Even under the best of conditions, visible minorities are more likely to experience poverty, according to StatsCan. Why then, is the Liberal government continuing to prolong the cycle of poverty instead of trying to make life easier for people? 

“Credit score reviews have been shown to disproportionately impact Indigenous, working-class people, women, racialized people and newcomers who are more likely to experience income insecurity. I’m worried that some people won’t apply for these jobs simply so they can avoid another credit check,” said Green in his statement. “The private companies that are used to compile credit scores can and do make mistakes and it’s incredibly difficult to get your credit score corrected. It’s even more challenging when you don’t have the resources to fight to fix your credit score.

“I’m deeply disappointed that a Treasury Board policy is institutionalizing this inequality and its being applied in a way that will screen out people who are competent, capable and willing to do the work required, especially after the year we just experienced, with literally millions of Canadians losing their jobs due to COVID 19.”

Considering that money mishaps can stay on a credit report for six or more years, denying people the ability to get a job and better their financial situation based on their credit score is simply perpetuating a vicious cycle.

Green agreed that we should be working to remove barriers to employment for people in Canada, “not using these dystopian social credit-like filters to keep working people out.” 

The Government of Canada’s website even admits that poor credit could “affect your ability to rent a house or apartment or get hired for a job.” Guess who can change that? The Government of Canada.

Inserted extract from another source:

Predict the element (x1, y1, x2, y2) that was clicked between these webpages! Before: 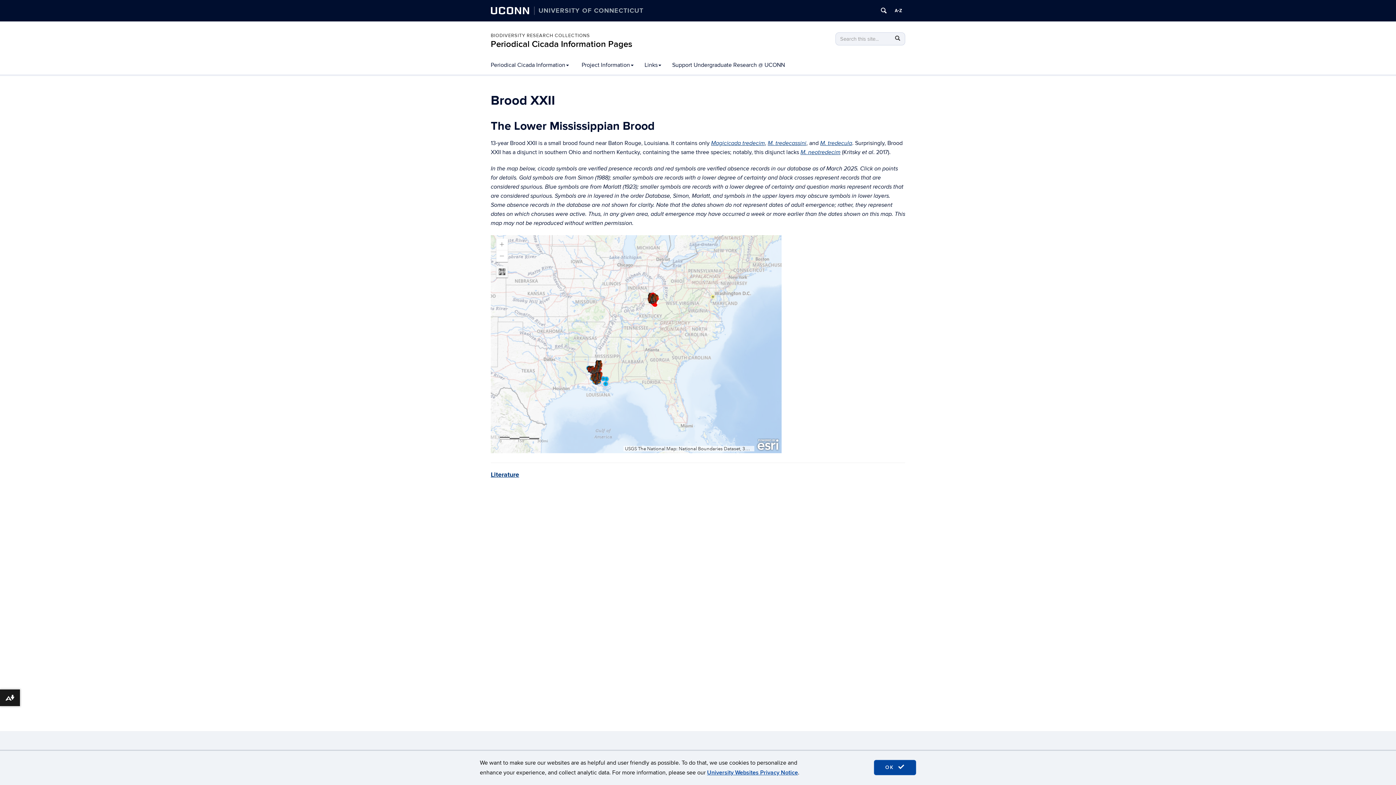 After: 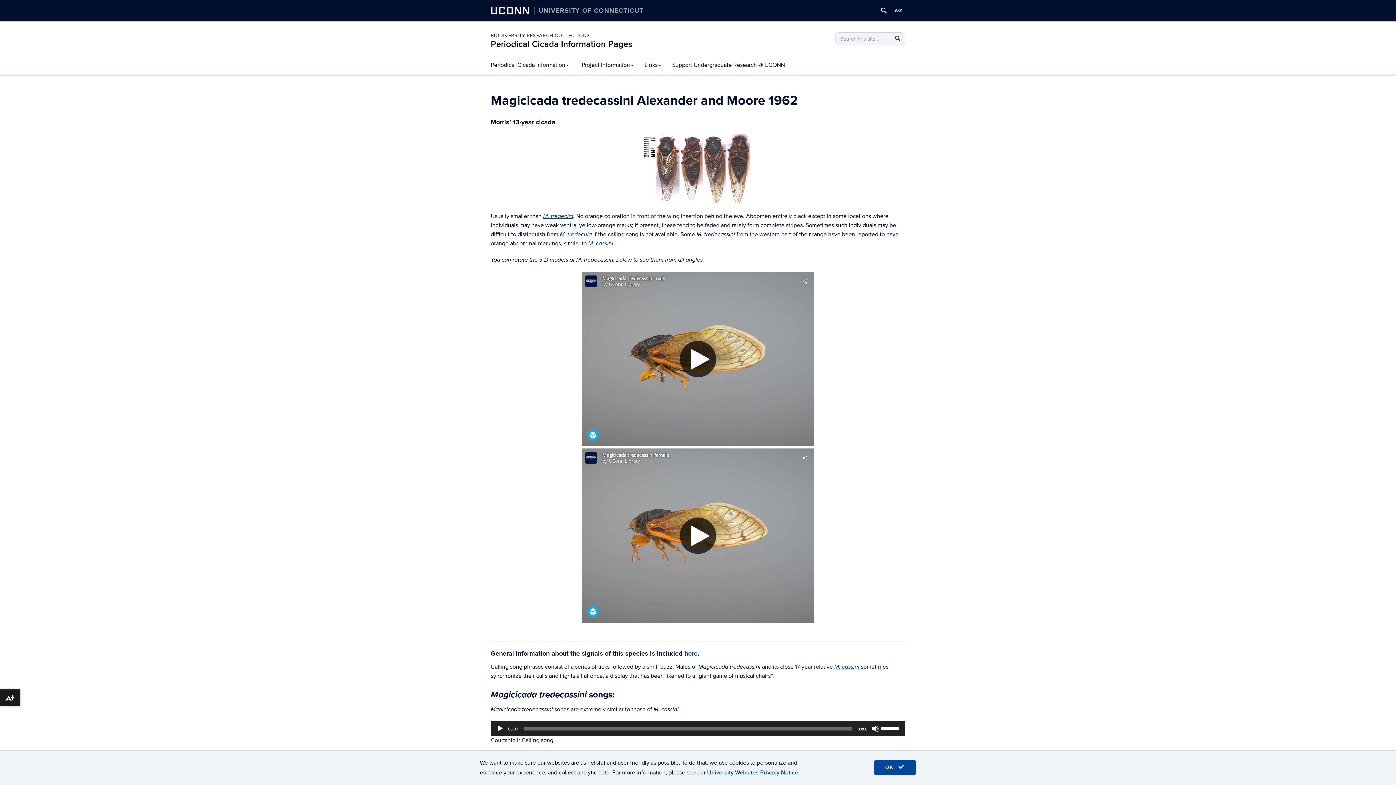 Action: bbox: (768, 139, 806, 146) label: M. tredecassiniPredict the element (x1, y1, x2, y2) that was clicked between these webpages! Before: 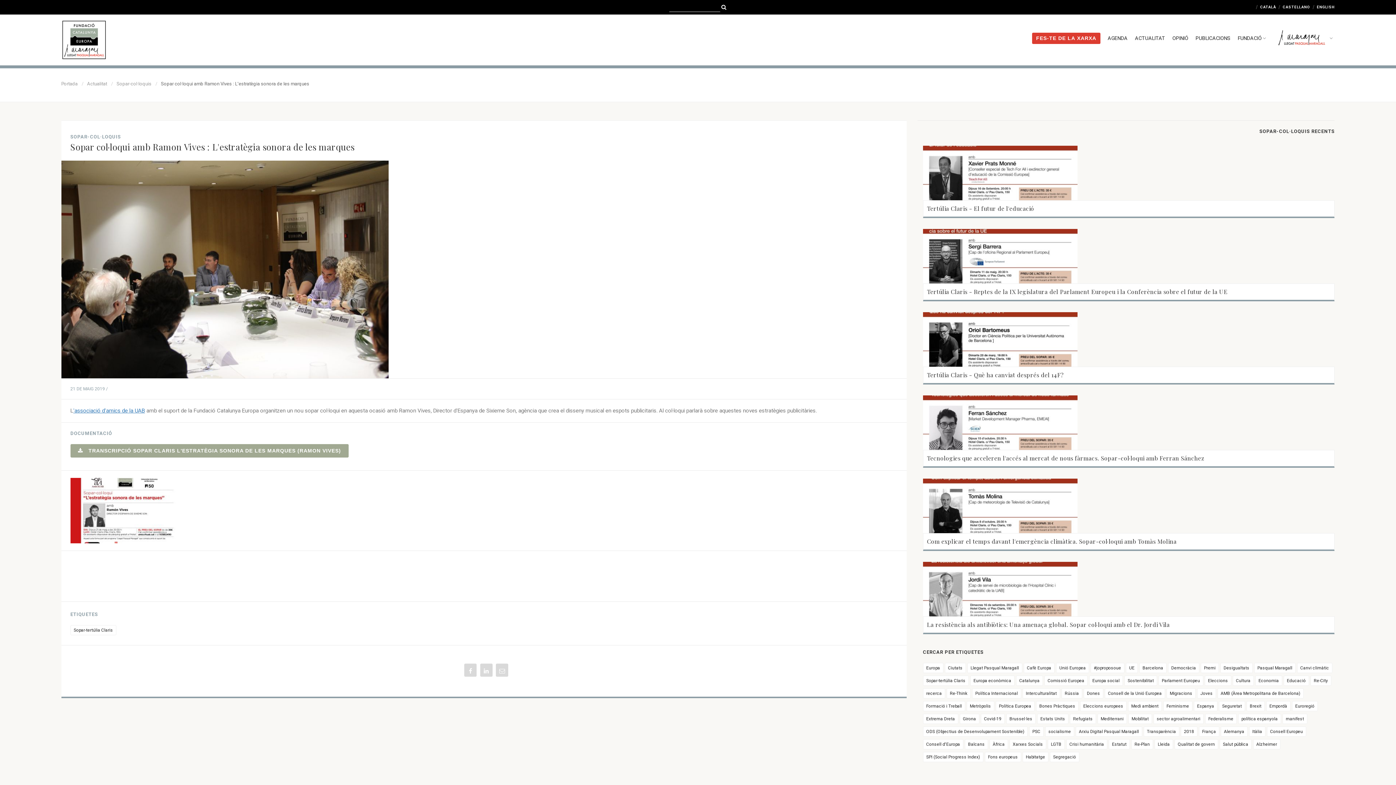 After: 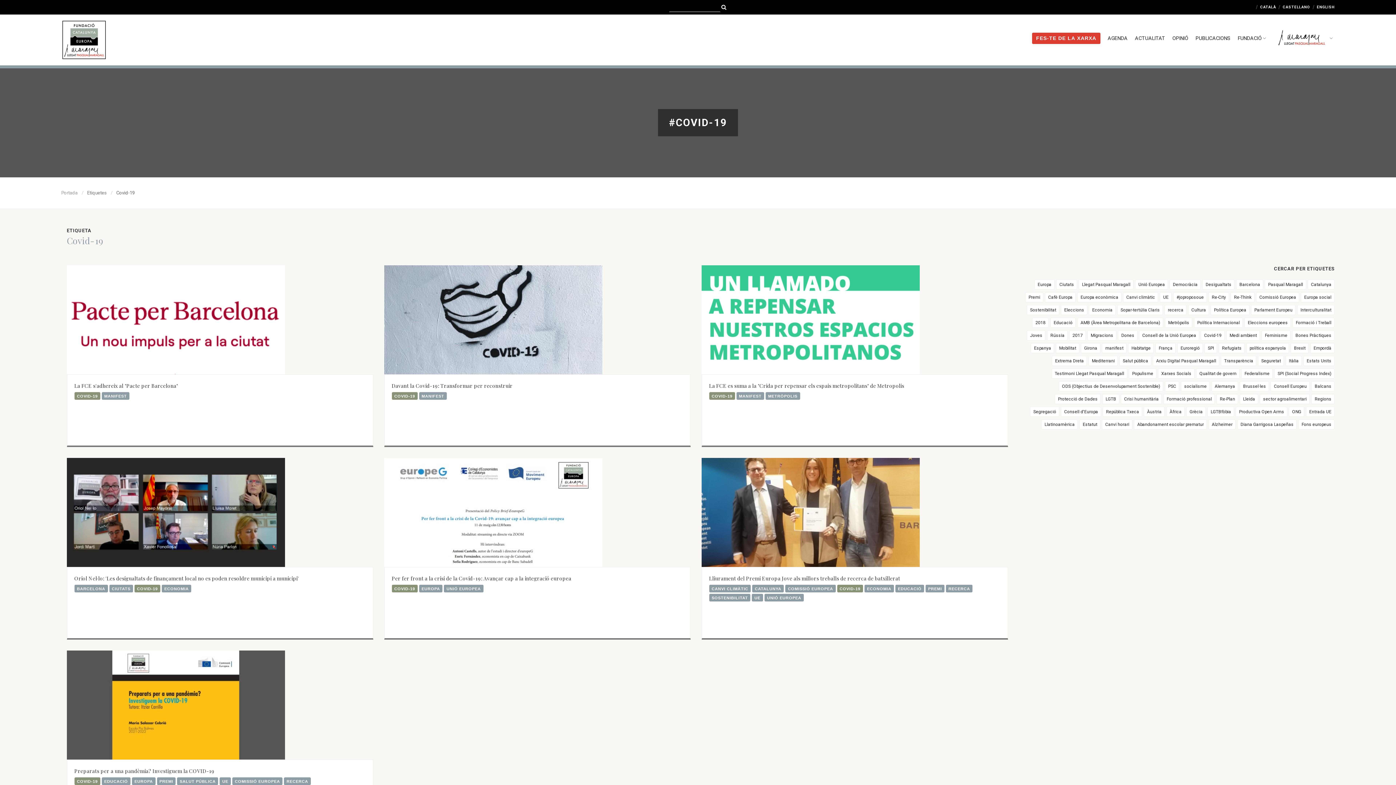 Action: bbox: (981, 714, 1005, 724) label: Covid-19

It’s time for the Liberals to end practices that make it harder for people to get jobs or all their talk about helping the average Canadian will start to ring even more hollow. Requiring a credit check as a condition of employment is a discriminatory, poverty-perpetuating practice that needs to be abolished — yesterday.

This article is part of our Opinions section and does not necessarily reflect the views of the Gauntlet’s editorial board.